I actually had a bit in my previous post about maybe we should do impairment related firing, instead of drug test positive firing, but then I deleted it. I got caught up in my own concerns about allowing impairment to happen before taking action - that is, I’d rather my nurse NOT make a critical mistake because she’s wasted before they can shit-can her. OTOH, I don’t approve of drug testing. So I’m not sure where I stand, I guess.

ETA: Maybe I think *suspicion *of impairment should be enough to allow drug testing, but not actually waiting until something bad happens. I think I’d prefer that to random testing.

If people really believed that an employer has the general right to look at your personal life, assess the risk that you might steal from him based on aspects of your life that have nothing to do with actual theft, and fire you because of it, that difference wouldn’t matter (especially in this thread, which is about “rational justification” anyway, not legality).

They’d consider the anti-discrimination laws an unfair infringement on employers’ rights to snoop, and the law would be changed by popular demand, as I suggested in the second sentence you quoted from my post.

How about this: everyone takes the impairment test when they report for work, suspected or not (assuming it only takes a minute).
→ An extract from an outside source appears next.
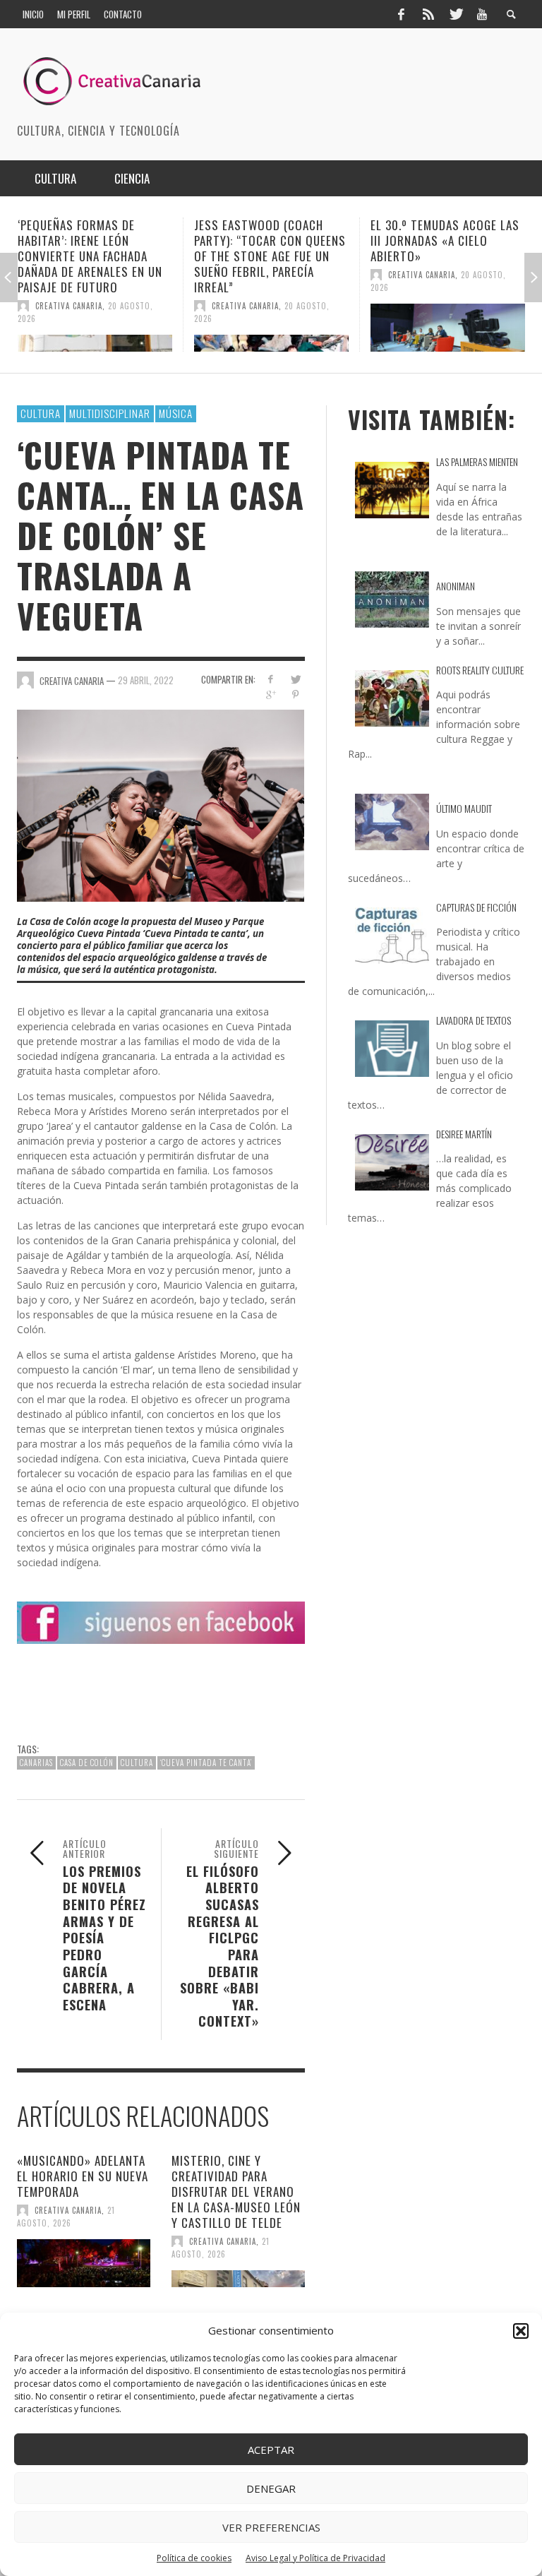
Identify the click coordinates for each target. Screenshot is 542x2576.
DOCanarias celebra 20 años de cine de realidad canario (446, 240)
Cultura (40, 413)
If they fail the test, they go home. No one’s privacy is invaded, but everyone is protected from impaired employees, no matter what might have caused that impairment.

Yeah, I like that. Doesn’t matter if you’re impaired from pot or alcohol or cold medicine or lack of sleep, you shouldn’t be working impaired. Works for me.

Or from the cold itself. If everybody here who’s ever been at work when he was too sick to be there or had a coworker in that situation raised his hand we’d be counting, uh… how many registered members do we have?

The problem with this is that it would be a serious problem for those on low hourly wages. My wage is high enough that missing a day of work doesn’t hurt my finance (so long as my boss isn’t an idiot who’ll take it against me), but for those on minimum rates, ouch. It would require a cultural change in how “sick days” are perceived, as well.

Hypocracy, thy name is America…'nuff said.